La crise énergétique européenne a atteint son point culminant (pour l’instant) durant l’été 2022: le risque de pénurie d’électricité était alors réel et élevé. La Suisse n’avait jamais été aussi près de devoir activer OSTRAL. L’Organisation pour l’approvisionnement en électricité en cas de crise («Organisation für Stromversorgung in Ausserordentlichen Lagen», soit OSTRAL), administrée par l’AES, est chargée depuis plus de 30 ans de la préparation aux pénuries d’électricité. C’est elle qui doit mettre en œuvre les mesures de gestion réglementée édictées par la Confédération lorsque la demande en électricité est supérieure à l’offre pendant plusieurs jours, voire plusieurs semaines. Même si des plans théoriques existent depuis toujours, la branche et OSTRAL avaient conscience de la nécessité de se préparer à surmonter d’éventuelles crises de manière pratique.

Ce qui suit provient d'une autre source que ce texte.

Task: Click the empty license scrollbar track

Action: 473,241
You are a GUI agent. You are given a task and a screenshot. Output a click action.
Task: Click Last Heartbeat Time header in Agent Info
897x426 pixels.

Dans les cas qui sont du ressort d’OSTRAL, différentes mesures peuvent être prises par le Conseil fédéral pour réagir à une situation de crise concrète. L’objectif de ces mesures est d’assurer l’approvisionnement en électricité en rééquilibrant l’offre et la demande à un niveau inférieur. En dernier recours, le Conseil fédéral peut faire appel au délestage cyclique. Celui-ci consiste à effectuer des coupures d’électricité cycliques sur l’ensemble du réseau selon une certaine fréquence.
En cas de délestage cyclique du réseau, les gestionnaires de réseau de distribution (GRD) sont explicitement tenus de communiquer à leur clientèle les horaires de coupure de courant simplement et de manière uniforme. Au cours de l’été 2022, l’idée de développer un système fournissant des informations sur l’approvisionnement électrique en toute transparence en cas de délestage cyclique de réseau a émergé. PowerTracker (aussi connue sous le nom d’origine du projet «plan E»), est née, inspirée par des applications similaires mises au point dans d’autres pays tels que l’Afrique du Sud et la France.
Principaux défis
Avoir une idée et la mettre en pratique sont deux choses tout à fait différentes. Certaines difficultés fondamentales peuvent tuer dans l’œuf tout projet de solution reposant sur des données. Le financement, notamment, est une question cruciale: qui doit fournir les fonds pour une plateforme qui ne servira peut-être jamais?
La faisabilité technique et la protection des données sont aussi rapidement devenues des sujets de préoccupation risquant d’entraver la mise en œuvre du projet. En effet, pour des raisons de sécurité, les plans de délestage de la centaine de GRD qui seraient tenus de réaliser cinq délestages cycliques au niveau du réseau doivent être traités de manière confidentielle. Afin de pouvoir visualiser l’ensemble des plans de délestage, il fallait donc convaincre les GRD que leurs données seraient bien protégées avec PowerTracker.
La gestion des parties prenantes a aussi représenté un grand défi du côté des GRD. La branche étant hétérogène et marquée par une grande diversité, tous les GRD ne sont donc pas dans la même situation et ne vivent pas les mêmes réalités. Il a par conséquent fallu trouver un terrain d’entente en matière de financement, de développement de projet et de fourniture des données.
De l’idée au prototype fonctionnel
Dans un premier temps, les principaux défis présentés ci-dessus ont été étudiés dans un cadre restreint avec des coûts de projet raisonnables, et la faisabilité technique a été évaluée. Des personnes motivées issues du Swiss Energy Data Working Group (un réseau innovant d’acteurs de la branche et de développeurs de logiciels) se sont réunies sous l’égide de l’AES afin de mettre au point un prototype avec des méthodes de développement de logiciel agiles. Grâce à cette approche, le groupe a rapidement obtenu de premiers résultats. Dès novembre 2022, un «sprint de lancement» a été organisé avec une demi-douzaine de gestionnaires de réseau de distribution, et les tests de faisabilité technique et d’extensibilité ont été passés avec succès par le prototype dans les mois suivants.